Lo mejor de Albert era que siempre se hacía cargo de cualquier situación, por extraña que fuese. Nunca había la necesidad de explicarle nada.
El hombre salió del cuarto y Tuppence se concentró de nuevo en sus preparativos... Tornó a sus reflexiones enfrentándose concretamente con un compromiso social y como secuela de éste destacábanse en su memoria un sombrero y un par de incómodos zapatos. Desgraciadamente, todo lo que había registrado afectaba a diferentes líneas de ferrocarril: una boda en el sur, otra en el este... El bau-tizo había tenido lugar en el norte de Bedford.
Si hubiera podido recordar entonces algo más acerca del escenario de aquello...

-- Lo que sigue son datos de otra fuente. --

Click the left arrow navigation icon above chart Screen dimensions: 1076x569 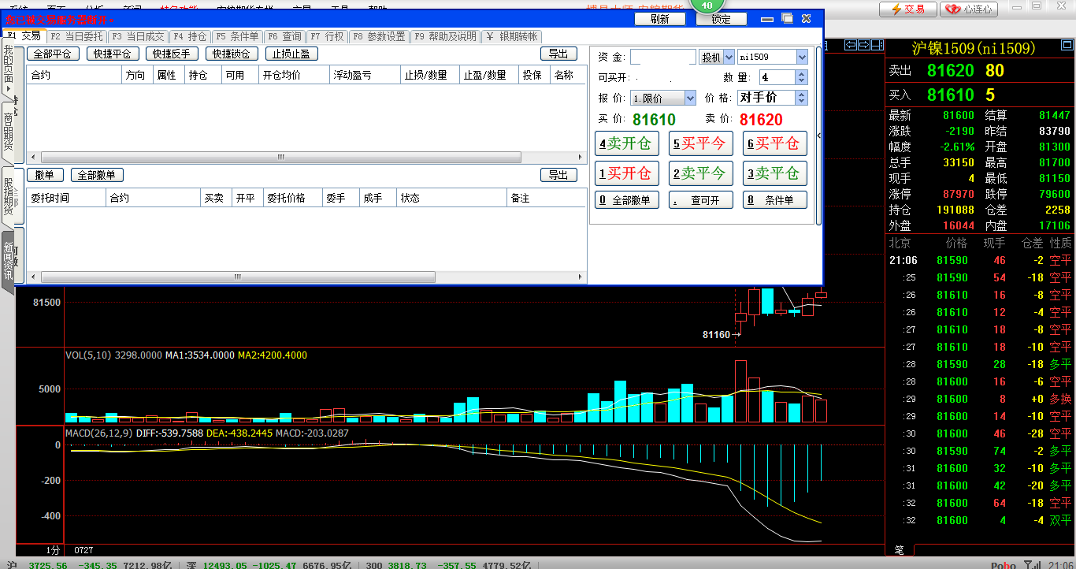pos(850,45)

Habíanse acomodado en la parte de la derecha, dentro del compartimiento. ¿Qué había estado contemplando antes del canal...? ¿Alguna arboleda? ¿Una serie de árboles aislados? ¿Una grana? ¿Una distante aldea?

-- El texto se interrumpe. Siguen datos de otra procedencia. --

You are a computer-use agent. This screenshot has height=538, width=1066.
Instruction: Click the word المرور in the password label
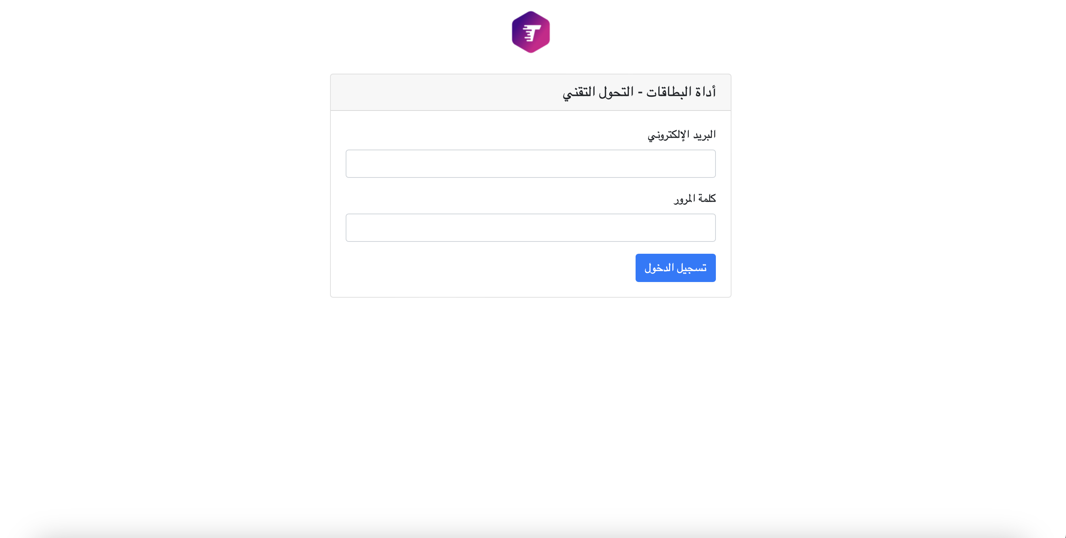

Frunció el ceño... Albert había entrado de nuevo en la estancia. ¡Qué lejos estaba de suponer en aquellos instantes que Albert, plantado allí, aguardando que lo atendiera, era exactamente la respuesta a su plegaria…
—Bien. ¿Qué pasa ahora, Albert?
—Puesto que va usted a estar ausente todo el día de mañana...
—Y pasado mañana también, probablemente.
—¿Le parece bien que tome mi día libre? —Sí, desde luego.
—Se trata de Elisabeth... Tiene unas manchas rojas en la piel. Milly cree que es el sarampión...
—¡Vaya! —Milly era la esposa de Albert y Elisabeth la menor de sus hijos —. Naturalmente, Milly prefiere tenerlo a usted cerca, en casa.
Albert ocupaba con los suyos una pequeña vivienda situada en una calle próxima a la de los Beresford.
—No es eso precisamente... Milly prefiere que yo me ocupe de lo mío cuando tiene realmente en qué pensar... Dice que le complico las cosas... Estaba pensando en las otras criaturas. Podría sacarlas de la casa, llevárselas a otro sitio.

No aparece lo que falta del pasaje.